Każdego roku przy okazji Wielkiego Postu Kościół zachęca nas do szczerego przeanalizowania własnego życia w świetle wskazań Ewangelii. W tym roku pragnę wam przedstawić parę refleksji, dotyczących rozległego zagadnienia sprawiedliwości, obierając za punkt wyjścia słowa św. Pawła: «Jawną się stała sprawiedliwość Boża (...) przez wiarę w Jezusa Chrystusa» (Rz 3, 21-22).

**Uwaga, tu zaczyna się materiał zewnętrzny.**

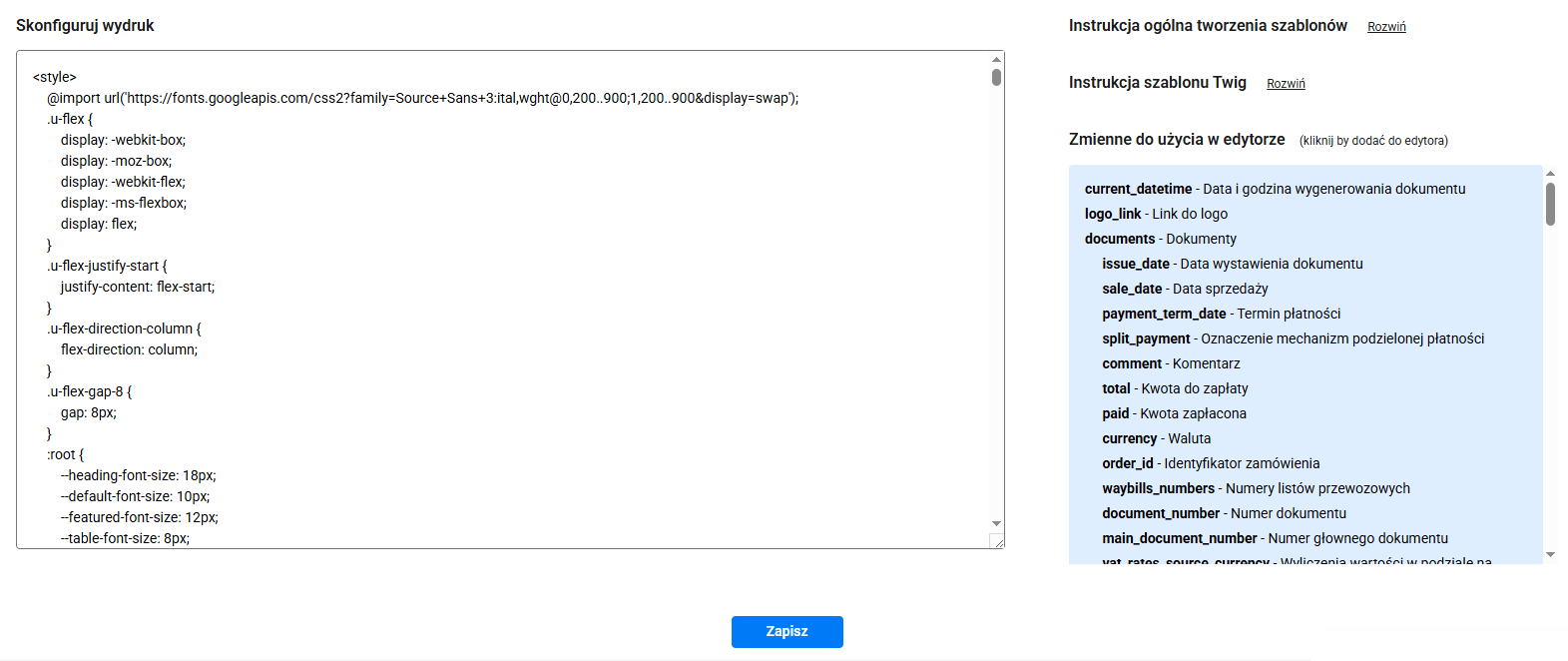Viewport: 1568px width, 661px height.
Task: Select the documents variable group
Action: pyautogui.click(x=1119, y=239)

Sprawiedliwość: «dare cuique suum»

         Najpierw poświęcę trochę miejsca znaczeniu pojęcia «sprawiedliwość», które w języku ogółu jest tożsame z wymogiem, by «dać każdemu to, co mu się należy — «dare cuique suum», zgodnie ze słynną formułą Ulpiana, rzymskiego prawnika z III w. W rzeczywistości jednak ta klasyczna definicja nie precyzuje, czym jest owo «suum», które należy każdemu zapewnić. To, czego człowiek najbardziej potrzebuje, nie może być zagwarantowane przez prawo. By mógł on cieszyć się pełnią życia, potrzebuje czegoś głębszego, co może mu być dane tylko darmo; moglibyśmy powiedzieć, że człowiek żyje miłością, którą może mu dać jedynie Bóg, bo stworzył go na swój obraz i podobieństwo. Z pewnością przydatne są i konieczne dobra materialne — Jezus sam zresztą uzdrawiał chorych, karmił tłumy, które za Nim chodziły, i niewątpliwie potępia obojętność, która również dziś skazuje setki milionów istot ludzkich na śmierć z powodu braku żywności, wody i lekarstw — jednak sprawiedliwość «w rozdzielaniu» nie daje człowiekowi całego należnego mu «suum». Tak jak chleba i bardziej niż chleba potrzebuje on bowiem Boga. Św. Augustyn pisze: Skoro «sprawiedliwość jest cnotą, która każdemu przyznaje to, co mu się należy (...) nie jest sprawiedliwością ludzką ta, która odbiera człowieka prawdziwemu Bogu» (De civitate Dei, XIX, 21).

        

         Skąd bierze się niesprawiedliwość?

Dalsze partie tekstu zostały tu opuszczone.